▸ **WHAT YOU WILL DO**
Which lines run from the one containing "Screen dimensions: 1400x843" to the end of the material below? Copy them exactly, pictures excluded.

*-*-*

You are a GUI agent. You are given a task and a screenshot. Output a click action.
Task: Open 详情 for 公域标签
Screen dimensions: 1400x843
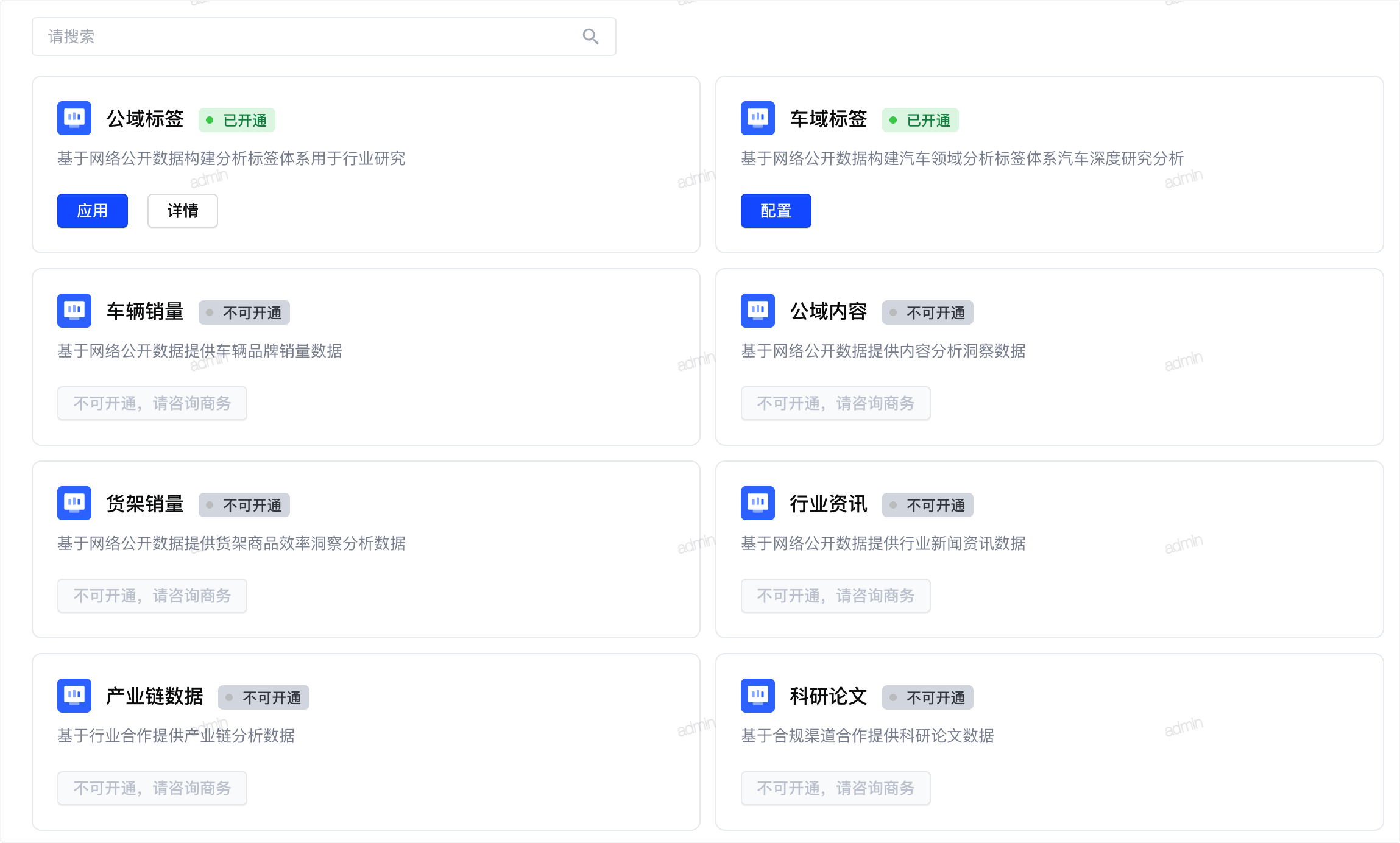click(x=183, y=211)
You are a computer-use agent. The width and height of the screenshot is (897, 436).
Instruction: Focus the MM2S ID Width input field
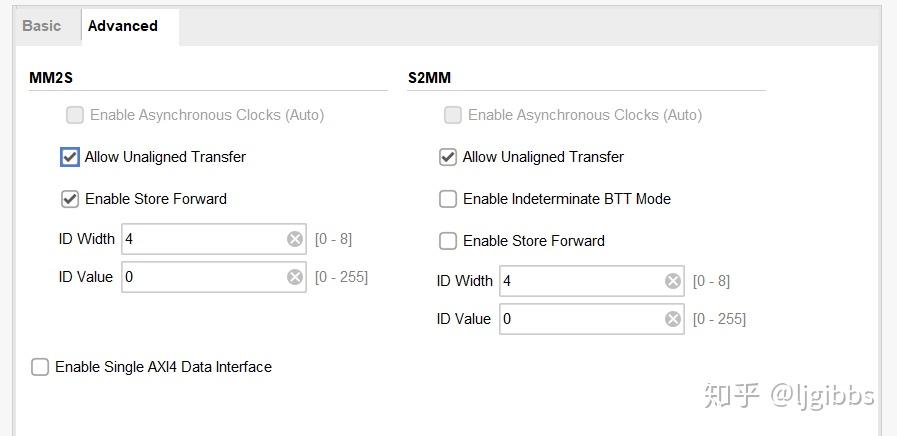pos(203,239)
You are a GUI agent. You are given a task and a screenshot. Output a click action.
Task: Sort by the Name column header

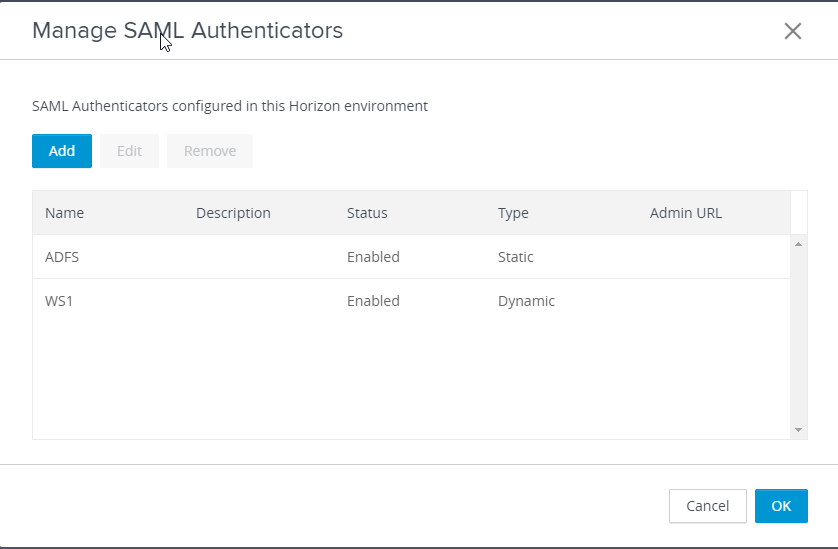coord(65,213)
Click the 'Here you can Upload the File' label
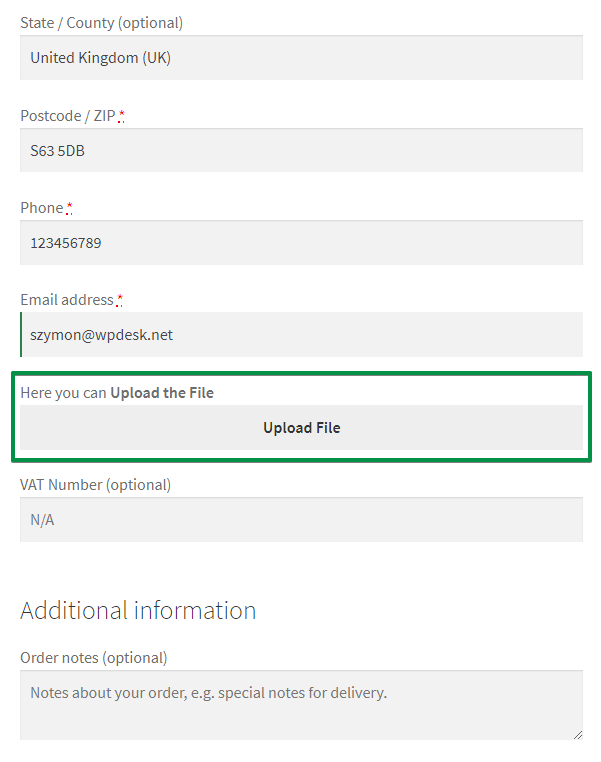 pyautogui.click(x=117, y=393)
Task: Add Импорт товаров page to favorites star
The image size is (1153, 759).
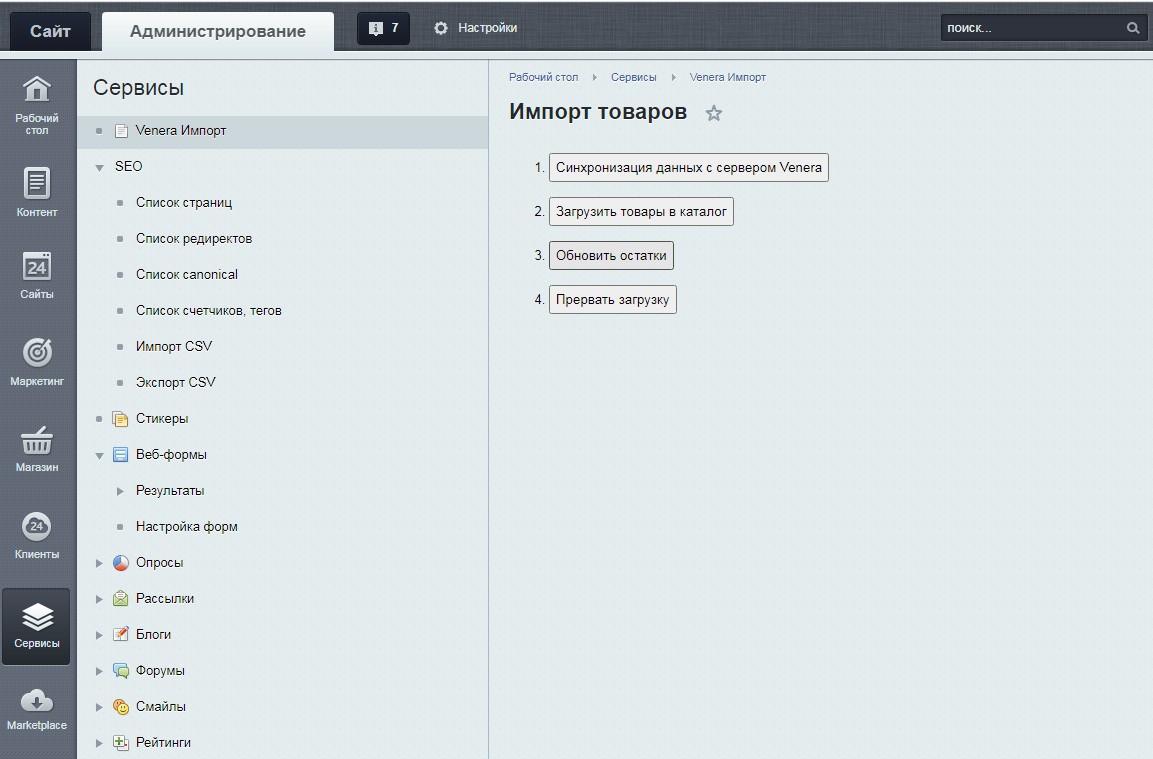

*-*-*

▸ **RESULT OF THE TASK**
Screen dimensions: 1400x843
click(x=183, y=211)
You are a computer-use agent. The width and height of the screenshot is (897, 436).
Instruction: Focus the MM2S ID Width input field
pos(203,239)
You are a GUI agent. You are given a task and a screenshot. Output a click action.
Task: Sort by the Name column header

coord(65,213)
Click the 'Here you can Upload the File' label
 pyautogui.click(x=117, y=393)
Task: Add Импорт товаров page to favorites star
The image size is (1153, 759).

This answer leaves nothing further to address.